If there are any more parameters to be passed in, you should pass in your func as a partial and specify them yourself, such as:

def myfunc(lrs:list, losses:list, num_it:int, pct_reduction:float) -> tuple(float, tuple(float,int)):
    ...
    return suggestion, (suggestion,loss_idx)
f = partial(myfunc, pct_reduction=.2)

valley[source]

valley(lrs:list, losses:list, num_it:int)

Suggests a learning rate from the longest valley and returns its index

The valley algorithm was developed by ESRI and takes the steepest slope roughly 2/3 through the longest valley in the LR plot, and is also the default for Learner.lr_find

slide[source]

slide(lrs:list, losses:list, num_it:int, lr_diff:int=15, thresh:float=0.005, adjust_value:float=1.0)

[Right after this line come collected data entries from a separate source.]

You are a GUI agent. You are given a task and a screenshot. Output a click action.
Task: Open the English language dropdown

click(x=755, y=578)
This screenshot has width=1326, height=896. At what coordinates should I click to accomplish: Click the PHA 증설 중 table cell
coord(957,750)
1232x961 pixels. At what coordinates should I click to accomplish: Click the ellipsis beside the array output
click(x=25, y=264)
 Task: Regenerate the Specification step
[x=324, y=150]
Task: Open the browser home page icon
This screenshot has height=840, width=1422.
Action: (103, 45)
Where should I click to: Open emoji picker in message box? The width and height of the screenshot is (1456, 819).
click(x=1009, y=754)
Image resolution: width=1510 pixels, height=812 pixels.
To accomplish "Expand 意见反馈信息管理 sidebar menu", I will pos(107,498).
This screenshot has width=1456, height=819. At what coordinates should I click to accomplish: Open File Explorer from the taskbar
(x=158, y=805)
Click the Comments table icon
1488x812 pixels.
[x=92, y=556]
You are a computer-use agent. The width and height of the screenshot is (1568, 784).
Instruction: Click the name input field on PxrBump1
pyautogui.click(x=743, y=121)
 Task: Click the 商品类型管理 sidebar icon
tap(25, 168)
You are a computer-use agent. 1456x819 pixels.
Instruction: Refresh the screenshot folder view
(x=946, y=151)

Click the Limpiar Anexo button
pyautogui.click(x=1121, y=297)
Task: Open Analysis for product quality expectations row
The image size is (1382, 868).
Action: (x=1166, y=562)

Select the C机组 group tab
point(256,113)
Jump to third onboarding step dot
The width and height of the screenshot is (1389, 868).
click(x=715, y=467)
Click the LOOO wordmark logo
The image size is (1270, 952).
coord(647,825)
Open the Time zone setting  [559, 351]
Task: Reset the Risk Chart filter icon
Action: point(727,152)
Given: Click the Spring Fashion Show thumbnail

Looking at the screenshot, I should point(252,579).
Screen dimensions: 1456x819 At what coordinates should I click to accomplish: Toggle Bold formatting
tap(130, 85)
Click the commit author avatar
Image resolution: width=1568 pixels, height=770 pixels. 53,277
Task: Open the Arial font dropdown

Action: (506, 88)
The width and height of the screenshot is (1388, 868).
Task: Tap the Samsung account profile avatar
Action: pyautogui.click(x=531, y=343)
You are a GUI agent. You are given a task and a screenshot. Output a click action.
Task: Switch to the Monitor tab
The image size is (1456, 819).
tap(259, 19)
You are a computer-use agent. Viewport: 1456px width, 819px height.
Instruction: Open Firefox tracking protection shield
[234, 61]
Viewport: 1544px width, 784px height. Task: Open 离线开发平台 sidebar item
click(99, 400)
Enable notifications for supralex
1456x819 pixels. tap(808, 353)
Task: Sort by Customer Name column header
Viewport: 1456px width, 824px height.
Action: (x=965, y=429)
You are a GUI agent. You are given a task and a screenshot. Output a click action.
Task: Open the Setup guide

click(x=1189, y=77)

Suggests a learning rate following an interval slide rule and returns its index

The slide rule is an algorithm developed by Andrew Chang out of Novetta, and is detailed here.

minimum[source]

minimum(lrs:list, losses:list, num_it:int)

Suggests a learning rate one-tenth the minumum before divergance and returns its index

steep[source]

steep(lrs:list, losses:list, num_it:int)

Suggests a learning rate when the slope is the steepest and returns its index

Recorder.plot_lr_find[source]

Recorder.plot_lr_find(skip_end=5, return_fig=True, suggestions=None, nms=None, **kwargs)

Plot the result of an LR Finder test (won't work if you didn't do learn.lr_find() before)

Learner.lr_find[source]

Learner.lr_find(start_lr=1e-07, end_lr=10, num_it=100, stop_div=True, show_plot=True, suggest_funcs=valley)

Launch a mock training to find a good learning rate and return suggestions based on suggest_funcs as a named tuple

First introduced by Leslie N. Smith in Cyclical Learning Rates for Training Neural Networks, the LR Finder trains the model with exponentially growing learning rates from start_lr to end_lr for num_it and stops in case of divergence (unless stop_div=False) then plots the losses vs the learning rates with a log scale.

A variety of learning rate suggestion algorithms can be passed into the function, by default we use the valley paradigm.

with tempfile.TemporaryDirectory() as d:
    learn = synth_learner(path=Path(d))
    weights_pre_lr_find = L(learn.model.parameters())
    lr_min, lr_steep, lr_valley, lr_slide = learn.lr_find(suggest_funcs=(minimum, steep, valley, slide))
    weights_post_lr_find = L(learn.model.parameters())
test_eq(weights_pre_lr_find, weights_post_lr_find)
print(f"Minimum/10:\t{lr_min:.2e}\nSteepest point:\t{lr_steep:.2e}\nLongest valley:\t{lr_valley:.2e}\nSlide interval:\t{lr_slide:.2e}")
Minimum/10:	1.58e-01
Steepest point:	9.12e-03
Longest valley:	1.58e-02
Slide interval:	8.32e-02